Therefore, clinical studies recommend combining the binary GMs classification with other neurological measures and neuroimaging to enhance the identification of preterm infants at neurodevelopmental risk [38]. Also, researchers have suggested using the global assessment of the preterm writhing GMA in the framework of longitudinal neurodevelopmental follow-up monitoring [21].
Inter-rater reliability for the detailed assessment
Contrary to our hypothesis, the detailed assessment demonstrated good inter-rater reliability (ICC = 0.72 [95% CI = 0.35,0.89]) for the GMOS. This observation differs from previous studies that reported higher inter-rater reliability for the fidgety MOS and the fidgety MOS-revised [19, 20]. Therefore, we will now consider the factors that may have influenced the inter-rater reliability value for the GMOS in this study.

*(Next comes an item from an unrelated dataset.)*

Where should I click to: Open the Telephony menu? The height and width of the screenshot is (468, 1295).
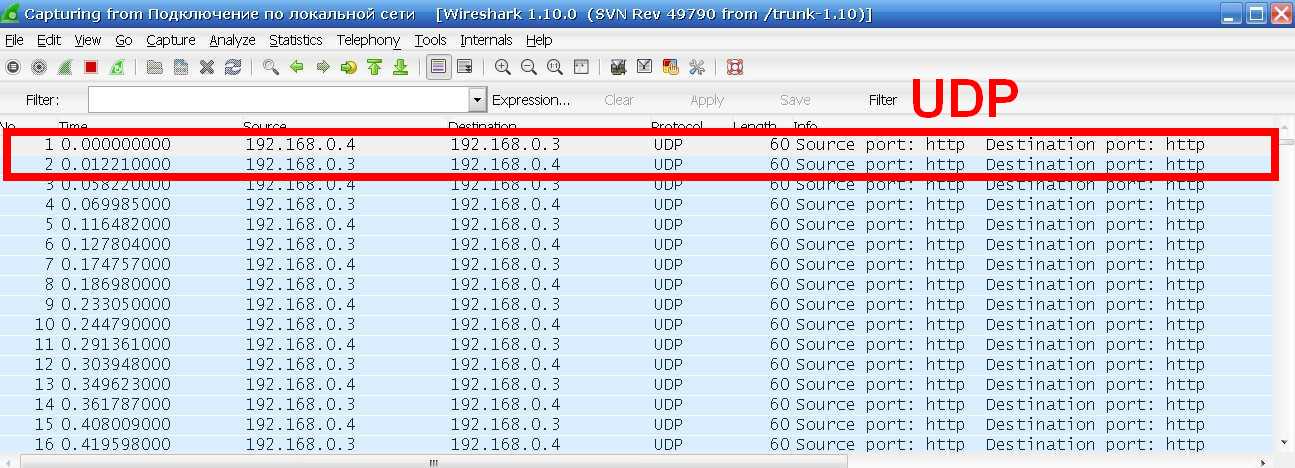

Earlier studies have shown that the differences among raters’ expertise levels can affect inter-rater reliability for the fidgety GMA [18]. Although the raters have comparable expertise levels in preterm writhing GMA, they come from different professional clinical and research backgrounds. Raters (pair 2) with a research background demonstrated higher inter-rater reliability (ICC = 0.79 [95% CI = 0.56,0.90]) for the GMOS compared to raters from clinical fields. This observation aligns with a study that revealed lower inter-rater reliability for the global assessment of the writhing GMA and fidgety GMA in clinical settings than in research settings [17]. Professional background differences among raters in this study may have influenced inter-rater reliability for the GMOS.

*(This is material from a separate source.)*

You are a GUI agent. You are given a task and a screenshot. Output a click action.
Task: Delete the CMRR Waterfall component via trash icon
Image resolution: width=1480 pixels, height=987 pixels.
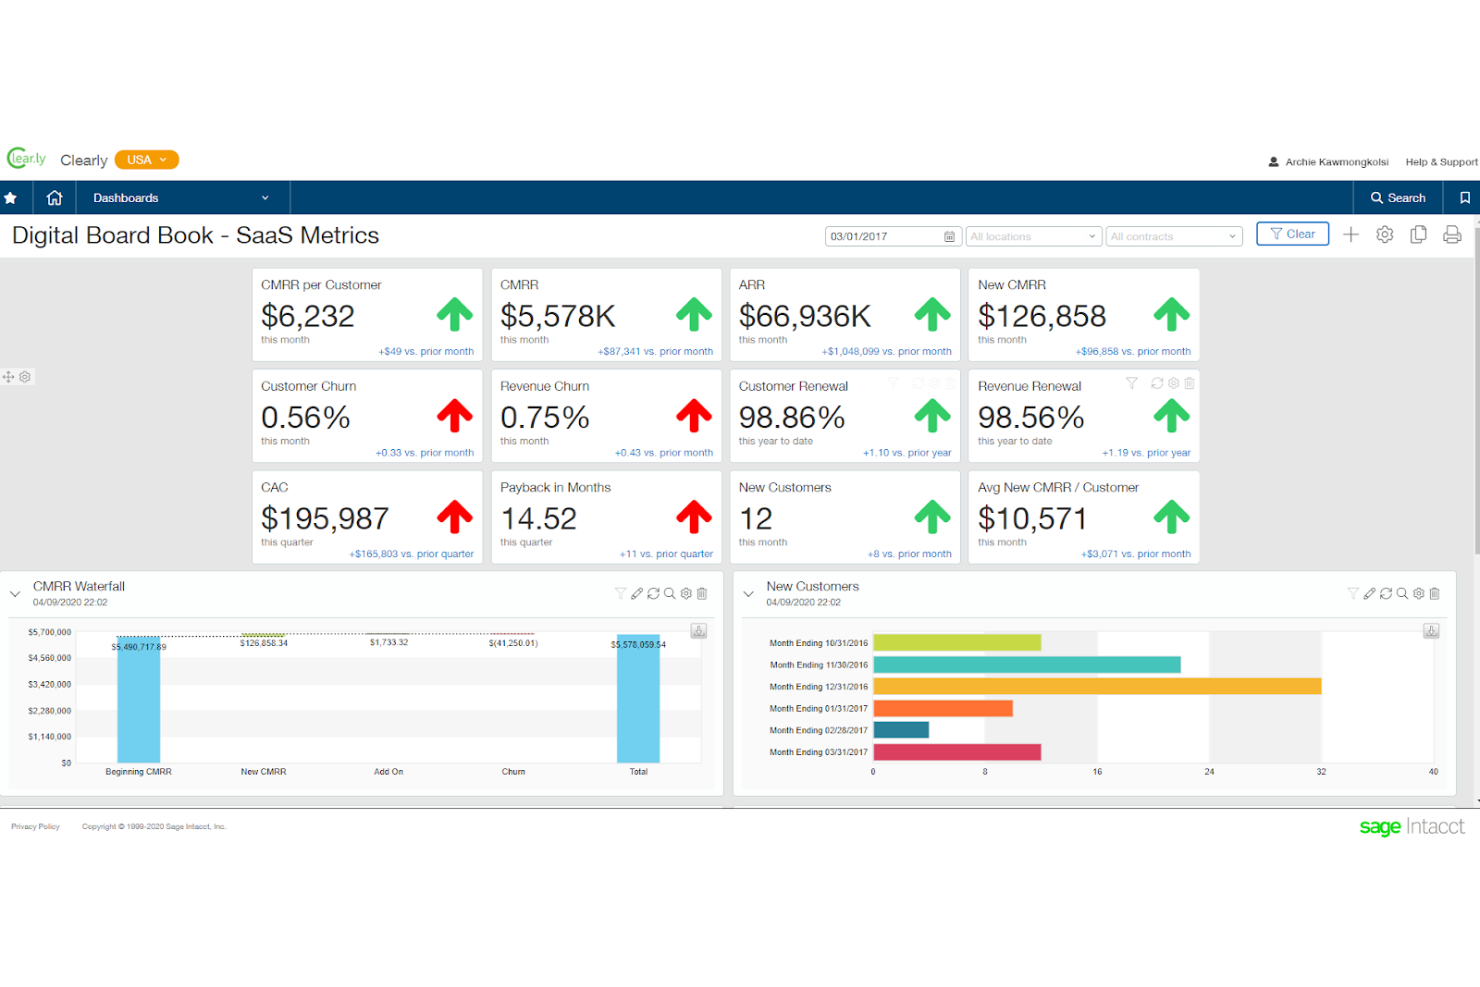pyautogui.click(x=701, y=593)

Additionally, the item assessing neck and trunk involvement may be challenging because it presented the highest disagreement (ICC = 0.44 [95% CI = 0.12,0.78]) among raters. The response options for this item make it hard to discriminate between little and no involvement. The item evaluating the presence of tremulous movements may also be challenging because it had the second-highest rater disagreement. Two previous studies could support these observations. One study observed tremulous movements in both normal GMs and abnormal GMs [21] during the preterm writhing and writhing period. The other study demonstrated the clinical imprecision of tremulous movements during the writhing period in identifying neurodevelopmental disturbances in preterm infants [39]. The lack of precision of these challenging items may have impacted the inter-rater reliability for the GMOS.
Given the clinical utility of the detailed assessment, previous studies recommend using it in combination with the global assessment to gain a deeper understanding of specific parameters and trajectories of the GMs in preterm infants [21].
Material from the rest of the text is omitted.